Extracted data entries
+++

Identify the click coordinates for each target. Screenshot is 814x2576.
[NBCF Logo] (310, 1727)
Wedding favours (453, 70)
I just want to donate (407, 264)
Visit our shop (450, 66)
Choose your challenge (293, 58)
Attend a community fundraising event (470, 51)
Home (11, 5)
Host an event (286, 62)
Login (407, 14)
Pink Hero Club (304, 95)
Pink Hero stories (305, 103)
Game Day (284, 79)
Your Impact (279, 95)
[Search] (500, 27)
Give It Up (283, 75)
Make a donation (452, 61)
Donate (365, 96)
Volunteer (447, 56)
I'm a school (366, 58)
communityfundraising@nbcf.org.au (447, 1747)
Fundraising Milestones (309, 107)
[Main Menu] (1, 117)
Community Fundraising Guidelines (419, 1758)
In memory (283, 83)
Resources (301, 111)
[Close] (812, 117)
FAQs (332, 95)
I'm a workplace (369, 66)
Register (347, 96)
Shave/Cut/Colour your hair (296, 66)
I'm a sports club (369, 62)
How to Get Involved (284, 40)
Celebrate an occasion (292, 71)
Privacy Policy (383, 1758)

+++

● **Aim of the exercise**
Only the lines from the one containing "Fundraising Milestones (309, 107)" through the last line of the entries above should be copied, exactly as written.

● **Exercise output**
Fundraising Milestones (309, 107)
[Main Menu] (1, 117)
Community Fundraising Guidelines (419, 1758)
In memory (283, 83)
Resources (301, 111)
[Close] (812, 117)
FAQs (332, 95)
I'm a workplace (369, 66)
Register (347, 96)
Shave/Cut/Colour your hair (296, 66)
I'm a sports club (369, 62)
How to Get Involved (284, 40)
Celebrate an occasion (292, 71)
Privacy Policy (383, 1758)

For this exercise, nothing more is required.